**STATED PROBLEM**
Update the lines starting with the one that contains "The height and" and going on through the one that contains "pyautogui.click(x=1253, y=239)", replacing "red" with "green" and leaving everything else unchanged. Return only those lines.

-- Start of DATA ENTRIES --

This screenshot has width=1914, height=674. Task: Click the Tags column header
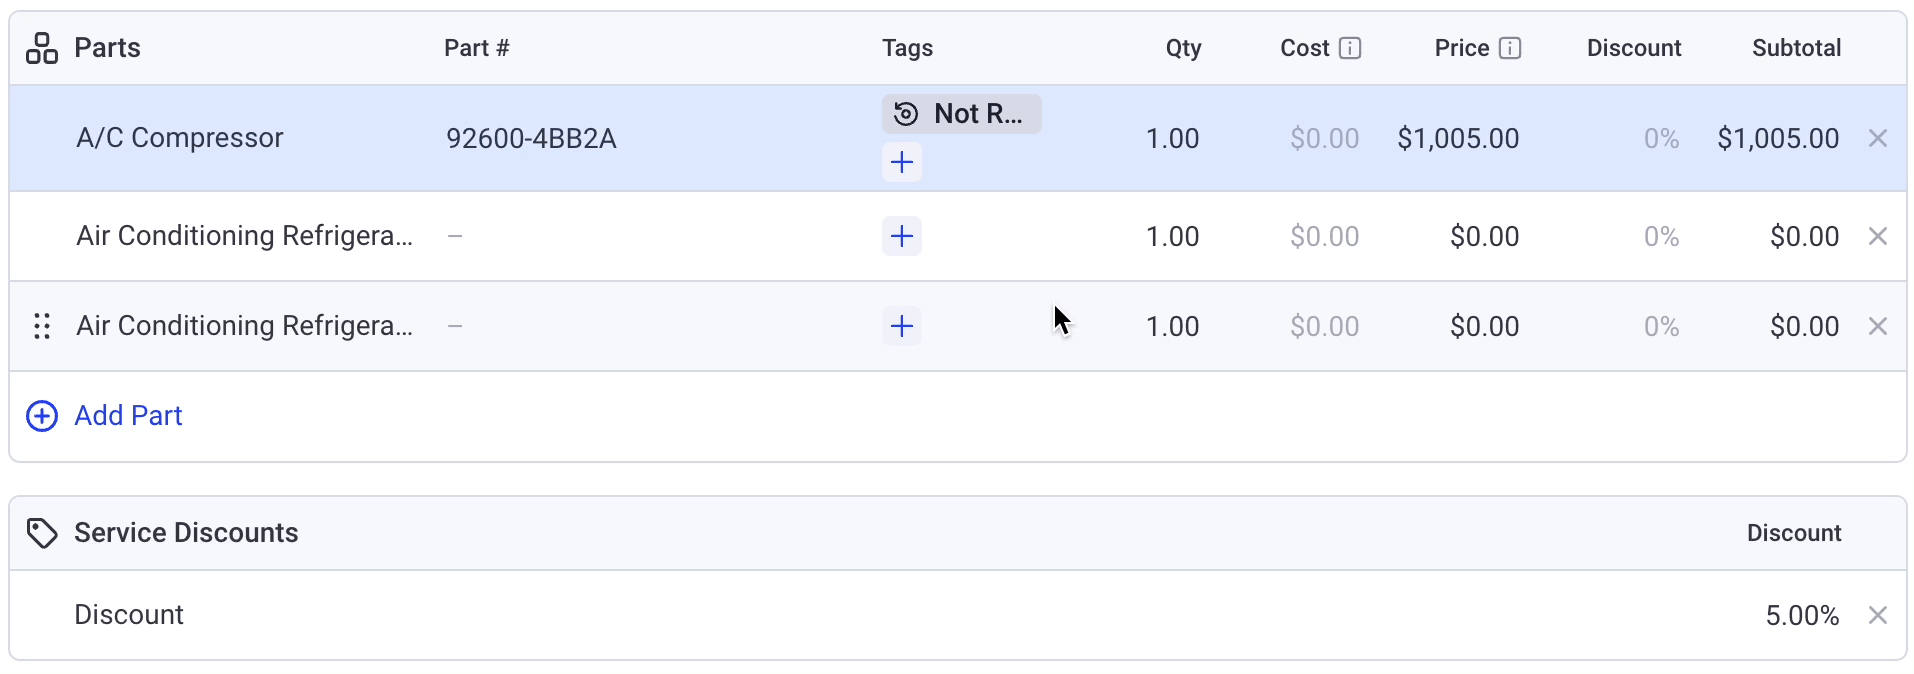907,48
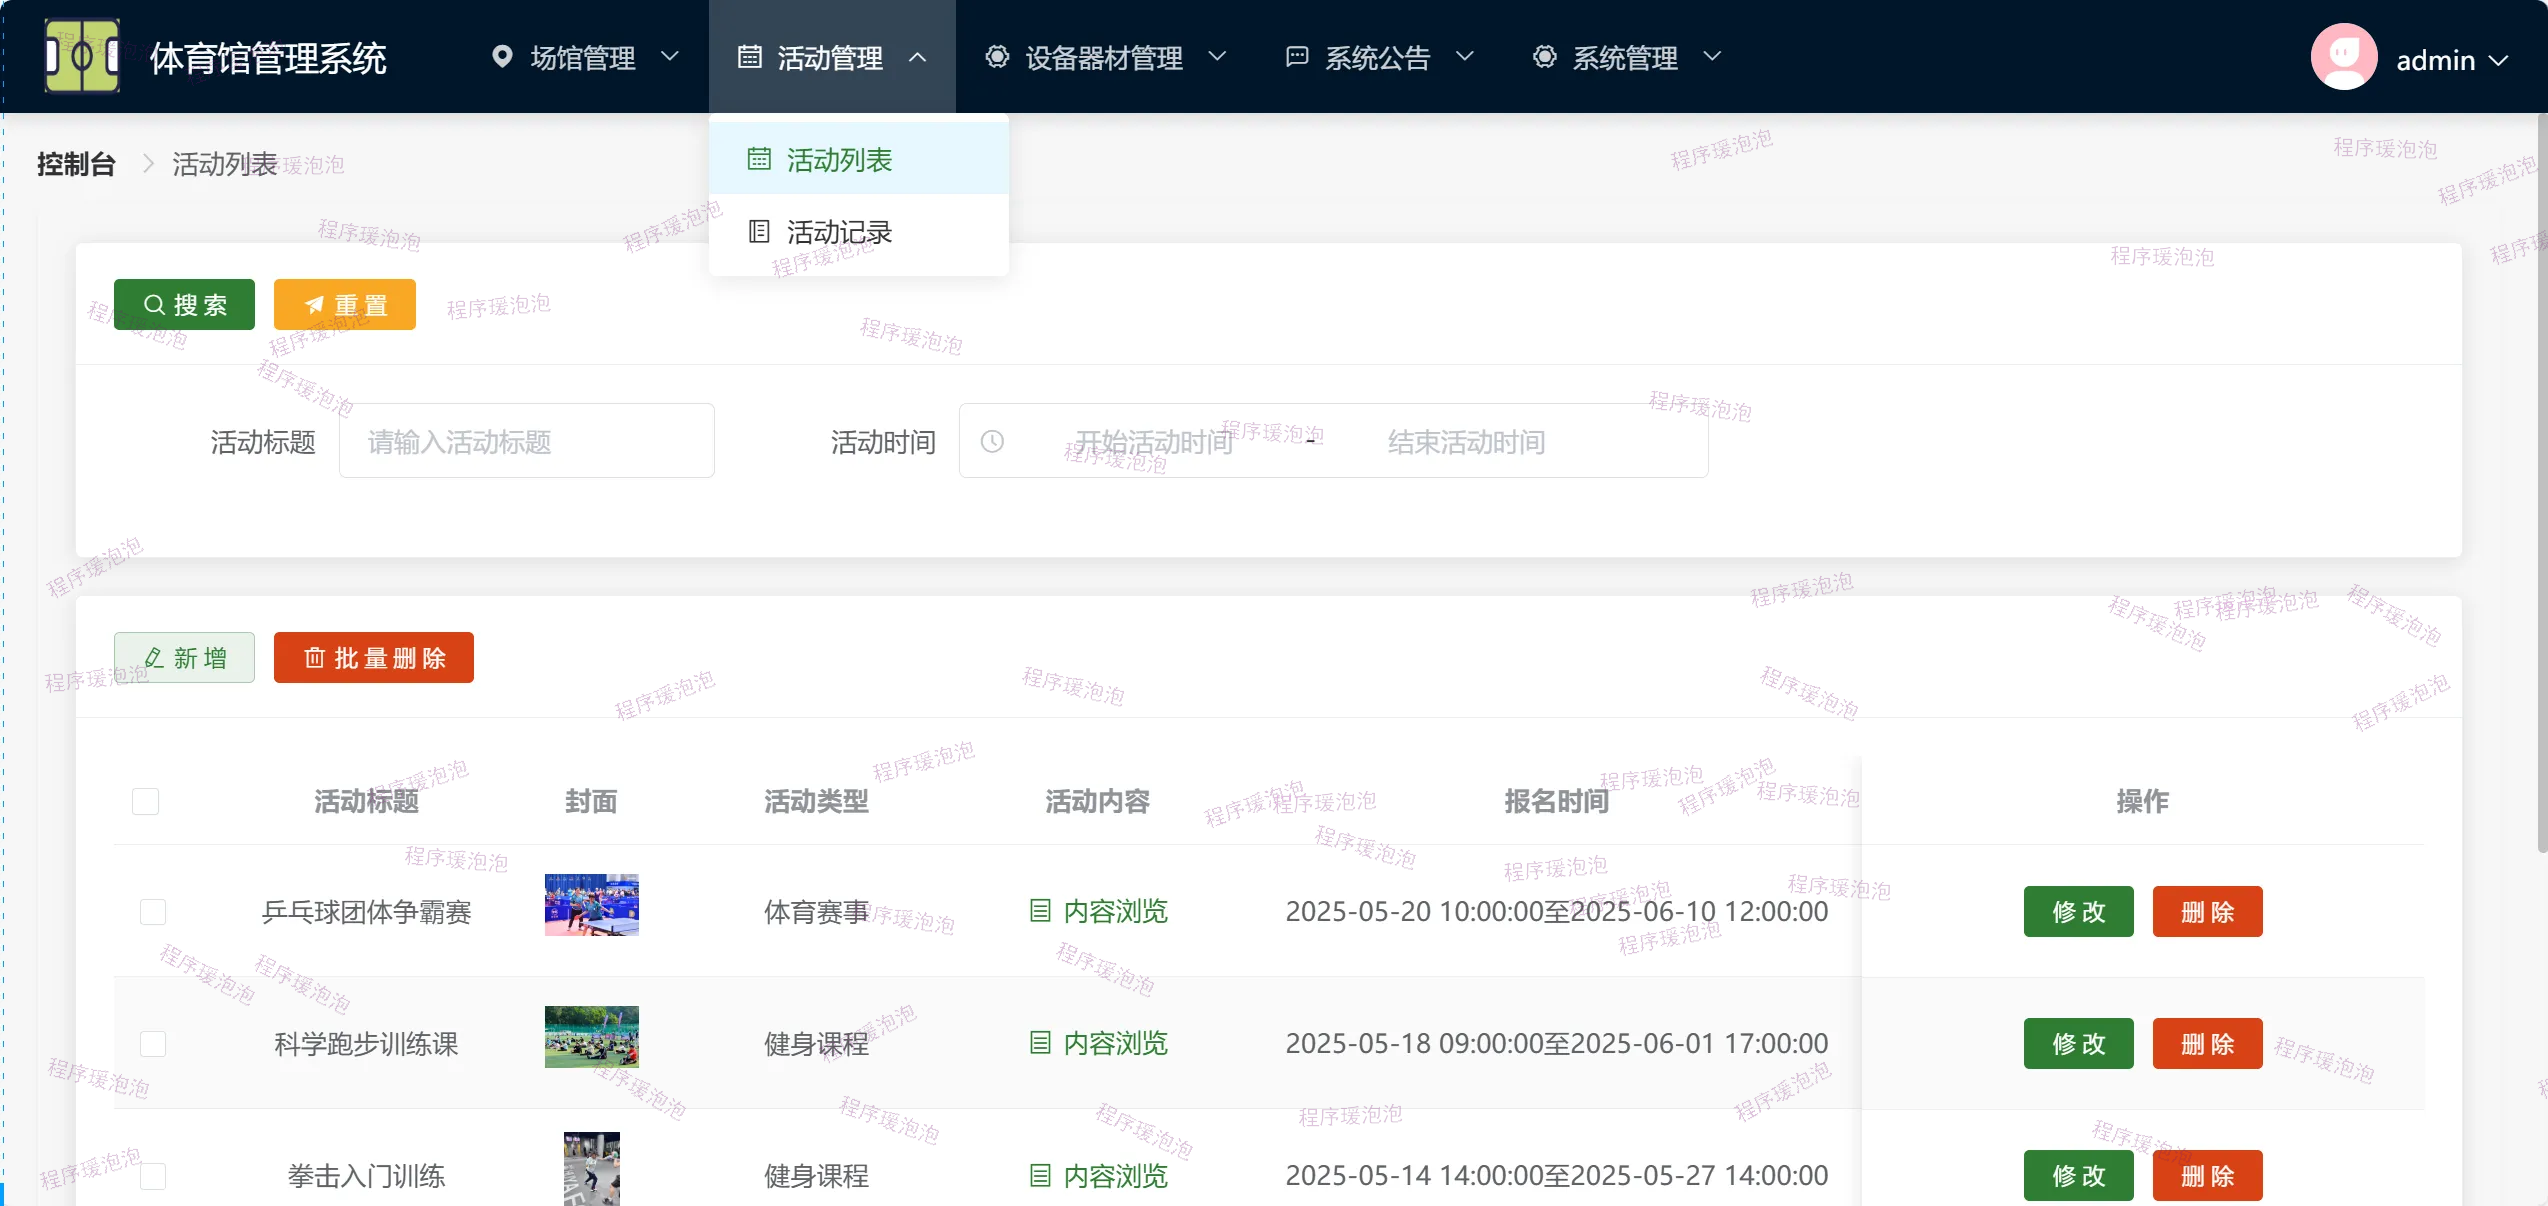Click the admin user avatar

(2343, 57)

-- End of DATA ENTRIES --
-- Start of DATA ENTRIES --

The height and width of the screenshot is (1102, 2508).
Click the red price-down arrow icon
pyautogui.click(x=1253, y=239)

-- End of DATA ENTRIES --

**COMPLETE OUTPUT**
The height and width of the screenshot is (1102, 2508).
Click the green price-down arrow icon
pyautogui.click(x=1253, y=239)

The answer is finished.